The proper moment to pass the baton had lived in St.Clair’s subconscious for some time. Leading into rehearsal just two days before the concert, St.Clair had a recollection of some of the pieces he considered for this finale — Ludwig van Beethoven’s “Symphony No. 9” and Gustav Mahler’s “Resurrection,” to name a couple.

St.Clair thought that Verdi could “give people a chance to be thankful, to be humble, to be communally in the same space with hopefully very deep feelings.” Then he invoked “libera me,” words that appear at the end of “Requiem” that in Latin mean “deliver me.”

“When I thought about that, I thought about it in a much more communal, collective way,” St.Clair said. “Not just ‘deliver me,’ although I’m praying this all the time. But also deliver Pacific Symphony into its next chapter, into the next journey that it takes with Alexander.

“I just really thought that’s very poignant. … There’s a C major chord. It’s just hopeful. It says that after all this hard work is hope for a beautiful future as we move into the 50th anniversary and into the next chapter of the orchestra’s life because my goal all along with this transition, which I announced already three years ago, is really so that there would not be one stutter step, one skipped beat in the growth, the progression and the development of Pacific Symphony.”

In his third year as composer-in-residence with the Pacific Symphony, Viet Cuong this week debuted “Marine Layer,” his fifth piece performed by the orchestra.

It was important for St.Clair to share this season with those who have been major contributors throughout the journey.
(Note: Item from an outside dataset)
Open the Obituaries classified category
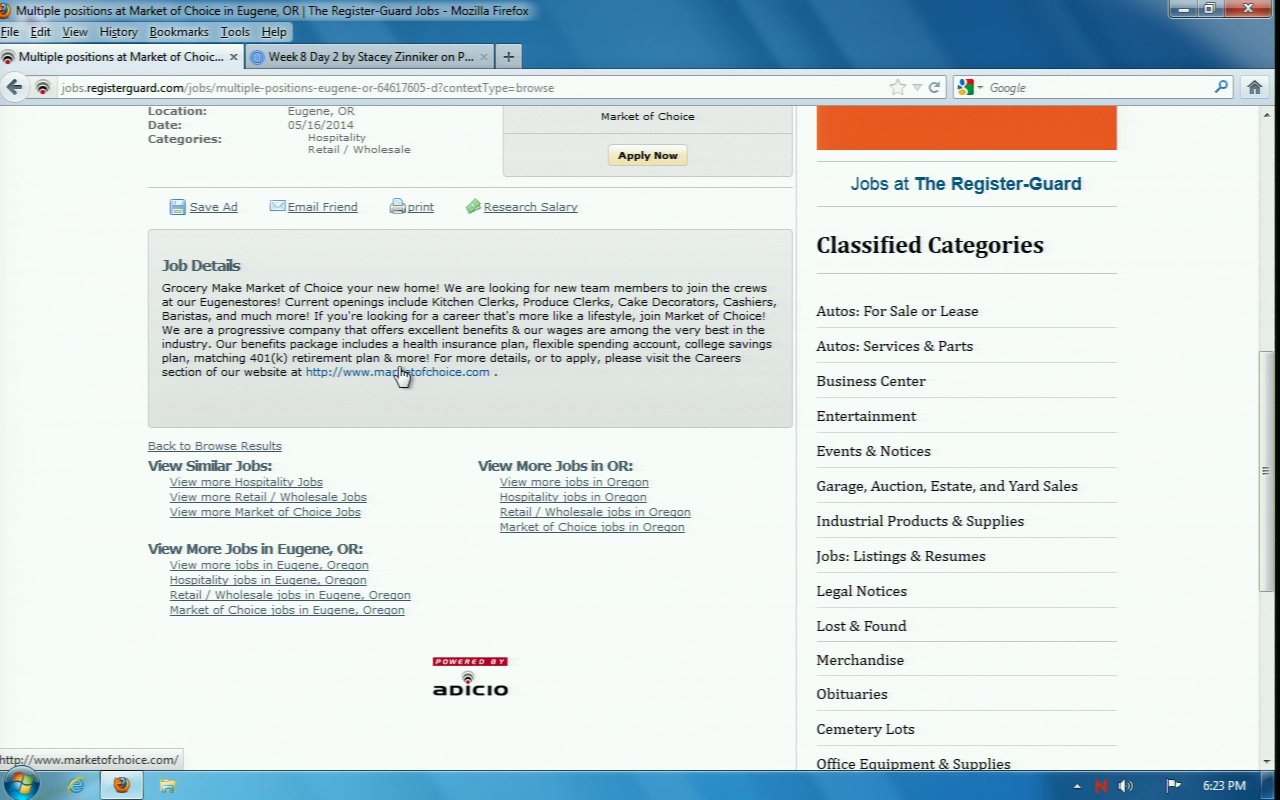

He said this week’s concerts would mark the 166th time that he has worked with Pacific Chorale.

Raquel Gonzalez (soprano), Daryl Freedman (mezzo-soprano), Won Whi Choi (tenor) and Zaikuan Song (bass) will also lend their voices as soloists.

“The one thing that’s really kept us moving forward is the loyalty,” St.Clair said. “The loyalty of our audience, the loyalty of our board, the loyalty of our musicians — their talents, but also their loyalty,” he reiterated.

St.Clair said he always believed the Pacific Symphony should be a “locally-acclaimed” production.

“We need to be loved and respected and kept close to the vest and in the hearts of Orange County,” St.Clair said. “We are Orange County’s orchestra, and I want to be the beacon of artistic achievement for Orange County.”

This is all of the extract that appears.